Es evidente que la vieja cuestión territorial no va a encontrar solución en el marco de la Constitución de 1978. En cualquier caso, a la vista del cariz que ha tomando el asunto catalán, incluso si fuerzas políticas mayoritarias en el Estado propician la redacción de una nueva Constitución, será difícil que Catalunya se conforme sólo con su reconocimiento como nación. Lo previsible es que reivindique estatus de Estado. Y para que esto fuera posible sin romper definitivamente la baraja (obviamente, todo va a depender de la correlación de fuerzas que resulte del actual procés), la única alternativa teórica factible es un nuevo Estado Confederal que sustituya al viejo Estado-nación español.

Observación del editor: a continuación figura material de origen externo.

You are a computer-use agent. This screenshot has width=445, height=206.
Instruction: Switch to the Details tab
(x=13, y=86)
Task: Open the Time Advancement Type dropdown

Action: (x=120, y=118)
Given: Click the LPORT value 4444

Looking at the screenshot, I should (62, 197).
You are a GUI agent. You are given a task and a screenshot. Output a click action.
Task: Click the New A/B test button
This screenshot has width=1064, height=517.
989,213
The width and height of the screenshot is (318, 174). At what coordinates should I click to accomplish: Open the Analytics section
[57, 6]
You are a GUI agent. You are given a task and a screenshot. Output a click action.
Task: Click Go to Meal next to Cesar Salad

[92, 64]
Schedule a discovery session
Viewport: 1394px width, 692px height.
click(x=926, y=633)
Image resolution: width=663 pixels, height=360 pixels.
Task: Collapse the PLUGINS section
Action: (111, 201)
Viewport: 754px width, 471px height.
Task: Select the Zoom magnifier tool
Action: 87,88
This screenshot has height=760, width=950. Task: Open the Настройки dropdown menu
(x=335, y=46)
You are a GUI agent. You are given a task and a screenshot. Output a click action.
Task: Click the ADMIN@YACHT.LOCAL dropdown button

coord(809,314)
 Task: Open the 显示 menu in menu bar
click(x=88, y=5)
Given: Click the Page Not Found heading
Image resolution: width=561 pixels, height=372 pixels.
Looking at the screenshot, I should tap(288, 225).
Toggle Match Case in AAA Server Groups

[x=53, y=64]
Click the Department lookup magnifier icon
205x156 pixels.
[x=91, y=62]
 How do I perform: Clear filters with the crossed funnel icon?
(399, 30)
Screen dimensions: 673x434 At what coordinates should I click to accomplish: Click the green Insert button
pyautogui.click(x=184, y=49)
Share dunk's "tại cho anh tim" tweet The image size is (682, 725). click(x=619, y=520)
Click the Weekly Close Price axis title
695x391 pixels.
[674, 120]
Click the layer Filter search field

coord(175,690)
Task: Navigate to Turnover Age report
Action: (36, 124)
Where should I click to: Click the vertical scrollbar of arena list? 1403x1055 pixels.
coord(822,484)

En ese escenario -que es del todo improbable que sea aceptado por los defensores a ultranza de la supremacía de la nación española y de su exclusivo derecho a constituirse como Estado-, la nación vasca no se quedará atrás en la reivindicación de tener estatus de Estado, por mucho que se pretenda retorcer ilimitadamente la vieja estrategia de la foralidad.

Quizás el planteamiento de un Estado Confederal sea sólo política-ficción. Pero, a la vista de lo que puede suceder en Catalunya (y cualquier año de estos en el País Vasco), es conveniente prever soluciones imaginativas que permitan resolver la cuestión territorial por vías democráticas y pacíficas. No tan lejanos en el tiempo, hay suficientes malos ejemplos de constitución de nuevos estados en Europa por otras vías como para sentarse tranquilamente a esperar a que llegue alguna coyuntura en que soluciones no democráticas ni pacíficas acaben siendo o, al menos, pareciendo factibles.